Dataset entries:
-.-.-
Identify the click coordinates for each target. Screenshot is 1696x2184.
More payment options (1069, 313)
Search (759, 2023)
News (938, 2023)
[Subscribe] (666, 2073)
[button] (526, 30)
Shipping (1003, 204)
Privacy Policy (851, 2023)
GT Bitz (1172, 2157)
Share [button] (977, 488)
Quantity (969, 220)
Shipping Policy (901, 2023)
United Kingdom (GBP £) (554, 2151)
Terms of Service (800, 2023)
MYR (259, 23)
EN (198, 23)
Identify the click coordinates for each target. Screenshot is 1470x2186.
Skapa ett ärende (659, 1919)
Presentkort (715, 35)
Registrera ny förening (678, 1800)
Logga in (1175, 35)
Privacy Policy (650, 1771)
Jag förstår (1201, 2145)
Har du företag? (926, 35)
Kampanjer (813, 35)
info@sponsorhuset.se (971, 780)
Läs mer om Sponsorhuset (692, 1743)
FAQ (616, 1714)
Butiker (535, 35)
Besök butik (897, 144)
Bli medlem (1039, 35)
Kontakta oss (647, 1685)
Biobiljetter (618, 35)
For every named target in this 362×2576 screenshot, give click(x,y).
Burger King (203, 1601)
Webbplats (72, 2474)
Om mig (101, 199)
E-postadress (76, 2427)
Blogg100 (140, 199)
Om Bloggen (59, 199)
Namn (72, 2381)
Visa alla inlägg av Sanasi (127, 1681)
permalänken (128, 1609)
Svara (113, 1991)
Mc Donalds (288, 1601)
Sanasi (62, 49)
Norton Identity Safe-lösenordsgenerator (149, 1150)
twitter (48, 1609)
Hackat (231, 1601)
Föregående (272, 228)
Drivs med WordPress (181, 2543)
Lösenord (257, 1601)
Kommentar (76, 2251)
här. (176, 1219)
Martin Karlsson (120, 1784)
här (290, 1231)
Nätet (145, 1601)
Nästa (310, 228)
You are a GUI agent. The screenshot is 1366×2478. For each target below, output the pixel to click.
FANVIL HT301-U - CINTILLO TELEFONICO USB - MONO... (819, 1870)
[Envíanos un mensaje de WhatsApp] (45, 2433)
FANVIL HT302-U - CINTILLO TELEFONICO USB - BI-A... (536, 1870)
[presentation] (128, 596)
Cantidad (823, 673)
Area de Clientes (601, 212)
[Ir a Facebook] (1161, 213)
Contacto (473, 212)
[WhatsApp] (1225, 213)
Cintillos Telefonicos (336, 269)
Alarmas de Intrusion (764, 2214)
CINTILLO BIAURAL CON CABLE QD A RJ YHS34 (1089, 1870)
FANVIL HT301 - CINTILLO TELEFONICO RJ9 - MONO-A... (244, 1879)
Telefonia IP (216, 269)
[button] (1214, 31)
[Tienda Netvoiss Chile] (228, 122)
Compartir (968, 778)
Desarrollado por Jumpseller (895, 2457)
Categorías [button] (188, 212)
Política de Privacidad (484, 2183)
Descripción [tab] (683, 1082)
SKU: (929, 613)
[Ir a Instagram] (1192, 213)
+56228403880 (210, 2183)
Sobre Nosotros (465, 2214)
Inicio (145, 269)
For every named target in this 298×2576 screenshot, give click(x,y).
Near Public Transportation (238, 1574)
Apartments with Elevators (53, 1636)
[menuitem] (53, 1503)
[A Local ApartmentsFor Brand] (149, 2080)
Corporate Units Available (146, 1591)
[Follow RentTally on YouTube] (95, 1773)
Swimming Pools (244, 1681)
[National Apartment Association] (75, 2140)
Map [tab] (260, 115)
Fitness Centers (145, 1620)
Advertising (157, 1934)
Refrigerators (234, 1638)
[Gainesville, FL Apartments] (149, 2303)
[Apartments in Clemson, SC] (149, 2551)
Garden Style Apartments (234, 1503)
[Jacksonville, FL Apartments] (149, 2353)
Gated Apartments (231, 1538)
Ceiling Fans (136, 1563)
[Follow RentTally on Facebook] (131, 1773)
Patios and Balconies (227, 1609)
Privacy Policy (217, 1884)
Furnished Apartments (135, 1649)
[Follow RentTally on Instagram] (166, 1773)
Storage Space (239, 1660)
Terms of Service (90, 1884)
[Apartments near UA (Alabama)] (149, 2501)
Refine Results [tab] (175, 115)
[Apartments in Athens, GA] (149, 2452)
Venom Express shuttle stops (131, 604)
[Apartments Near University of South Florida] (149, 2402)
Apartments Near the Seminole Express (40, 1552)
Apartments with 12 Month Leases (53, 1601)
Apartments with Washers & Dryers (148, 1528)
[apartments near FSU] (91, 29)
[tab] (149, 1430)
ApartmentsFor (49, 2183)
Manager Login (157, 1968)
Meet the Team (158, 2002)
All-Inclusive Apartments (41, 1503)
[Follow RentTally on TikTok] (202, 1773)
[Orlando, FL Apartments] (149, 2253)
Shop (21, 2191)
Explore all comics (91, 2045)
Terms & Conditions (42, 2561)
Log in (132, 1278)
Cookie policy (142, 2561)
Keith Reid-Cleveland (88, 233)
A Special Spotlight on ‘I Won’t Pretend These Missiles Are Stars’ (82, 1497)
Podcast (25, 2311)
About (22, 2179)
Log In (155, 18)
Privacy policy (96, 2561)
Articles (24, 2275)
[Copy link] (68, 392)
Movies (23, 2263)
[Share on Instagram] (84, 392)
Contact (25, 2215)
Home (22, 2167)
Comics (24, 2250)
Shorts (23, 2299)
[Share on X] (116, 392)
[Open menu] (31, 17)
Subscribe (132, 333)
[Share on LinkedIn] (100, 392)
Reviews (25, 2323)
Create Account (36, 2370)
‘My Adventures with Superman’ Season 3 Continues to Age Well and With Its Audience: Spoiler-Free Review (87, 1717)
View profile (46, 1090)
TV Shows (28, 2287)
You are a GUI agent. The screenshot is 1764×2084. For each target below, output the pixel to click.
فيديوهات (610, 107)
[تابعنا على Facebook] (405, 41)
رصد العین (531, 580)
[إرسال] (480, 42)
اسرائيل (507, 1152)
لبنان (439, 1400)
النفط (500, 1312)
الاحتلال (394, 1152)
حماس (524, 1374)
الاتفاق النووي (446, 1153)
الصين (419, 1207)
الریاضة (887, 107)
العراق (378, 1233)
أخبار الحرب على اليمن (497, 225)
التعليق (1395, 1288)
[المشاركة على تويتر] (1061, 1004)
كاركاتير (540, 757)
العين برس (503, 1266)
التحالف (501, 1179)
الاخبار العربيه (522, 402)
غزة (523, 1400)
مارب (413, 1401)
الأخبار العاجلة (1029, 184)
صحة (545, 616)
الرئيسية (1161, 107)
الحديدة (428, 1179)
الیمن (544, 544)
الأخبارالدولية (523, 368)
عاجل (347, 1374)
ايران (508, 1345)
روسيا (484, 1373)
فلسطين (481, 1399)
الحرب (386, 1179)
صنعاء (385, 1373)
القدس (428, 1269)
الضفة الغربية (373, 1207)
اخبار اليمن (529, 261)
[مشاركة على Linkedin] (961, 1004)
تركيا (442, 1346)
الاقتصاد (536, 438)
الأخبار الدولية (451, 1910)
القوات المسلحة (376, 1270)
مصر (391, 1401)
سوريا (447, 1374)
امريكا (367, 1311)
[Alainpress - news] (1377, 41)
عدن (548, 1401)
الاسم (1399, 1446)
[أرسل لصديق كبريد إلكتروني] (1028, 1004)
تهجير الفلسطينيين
-.-.-
YOUR TASK:
From the data, pick out every line that includes "each".

OUTPUT FOR THIS TASK:
Identify the click coordinates for each target. Screenshot is 1696x2184.
Identify the click coordinates for each target. Screenshot is 1470x2186.
You are a GUI agent. The screenshot is 1366×2478. For each target below, output the pixel to click.
You are a GUI agent. The screenshot is 1764×2084. For each target below, output the pixel to click.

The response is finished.